Equations of motion for missiles under constant acceleration

Hello,

My search to previous posts on this topic have found nothing, so here it goes.

I knew that calculating the range and speed at the end of the run of impeller drive missiles using Newtonian Physics induces some errors compared to using Special Relativity. I then figured out the appropriate set of Special Relativity equations that describe the coordinate time, coordinate speed and coordinate distance (aka: from the point of view of a ship those missiles are targeting) as a function of the proper time (aka: from of view of the missile under constant acceleration).

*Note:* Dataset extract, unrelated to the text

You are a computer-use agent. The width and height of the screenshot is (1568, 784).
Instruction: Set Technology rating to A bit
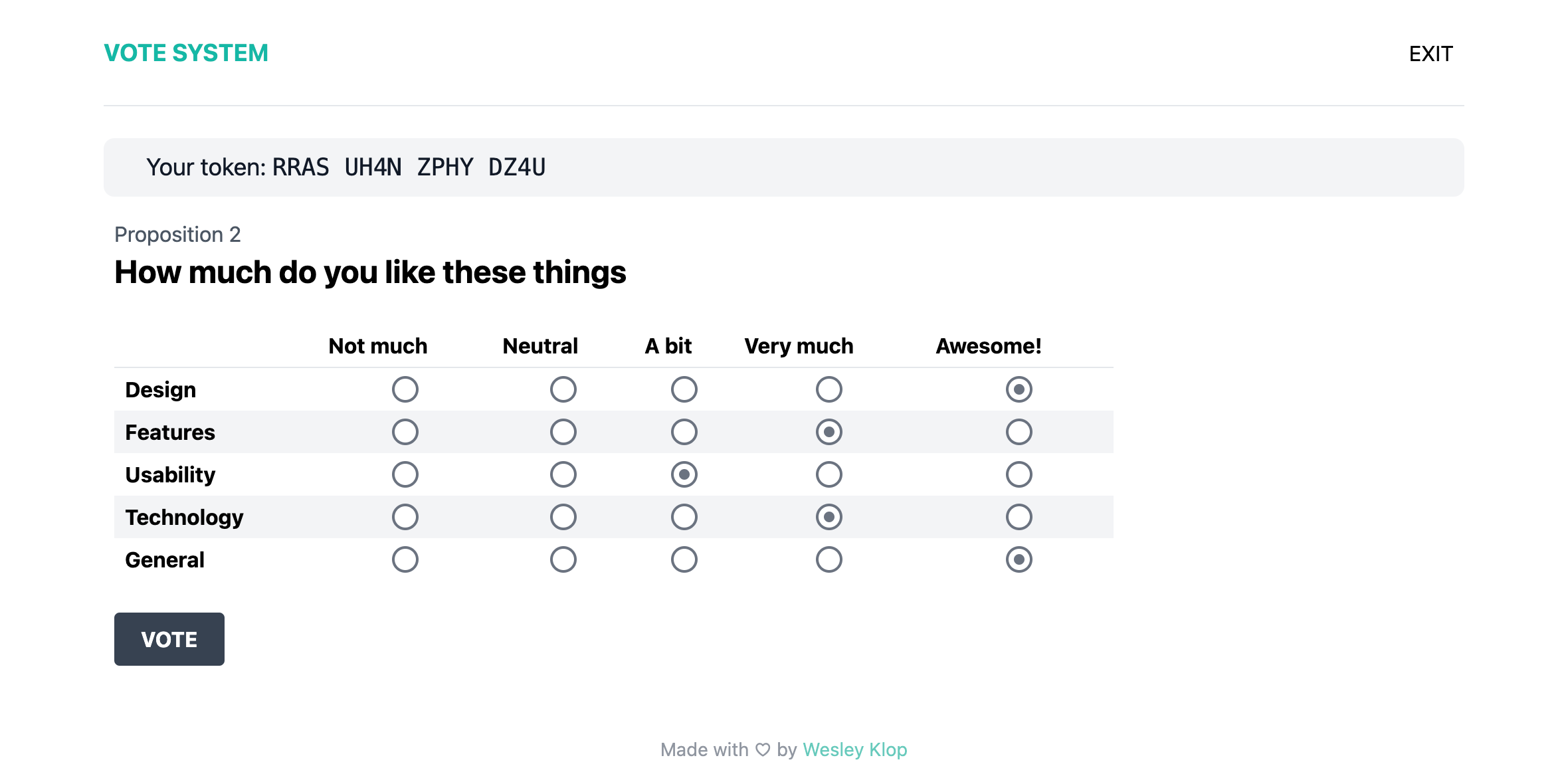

These are the ones describing hyperbolic motion under Special Relativity:

https://en.wikipedia.org/wiki/Hyperboli ... relativity)

The Newtonian equations used in the Honorverse are:
u = u0+α*τ
X = u0*τ+α*τ^2/2
ΔT = τ

However, the hyperbolic motion (Special Relativity) equations are:
u(τ) = c*(tanh(atanh(u0/c)+α*τ/c))
ΔX(τ) = X(τ)-X0 = (c^2/α)*(cosh(atanh(u0/c)+α*τ/c)-c/sqrt(c^2-u0^2))
ΔT(τ) = T(τ)-T0 = (c/α)*(sinh(atanh(u0/c)+α*τ/c)-u0/sqrt(c^2-u0^2))

Where:
c is the speed of light (299792.458 km/s)
α is the proper acceleration experienced by the missile in km/s^2; I used 46,000 gravities for shipkillers and 130,000 gravities for CMs
τ is the proper time experienced by the missile in seconds
u0 is the initial speed speed of the missile
u (km/s), ΔX (km), and ΔT (s) are the speed at the end of run, range under power and time under power in Newtonian Physics
u(τ), (km/s), ΔX(τ) (km), and ΔT(τ) (s) are the speed at the end of run, range under power and time under power under Hyperbolic motion under Special Relativity. The (τ) symbol means they are calculated as a function of the proper time (τ) of the missile, and not as a function of the coordinate time (T) of the ship.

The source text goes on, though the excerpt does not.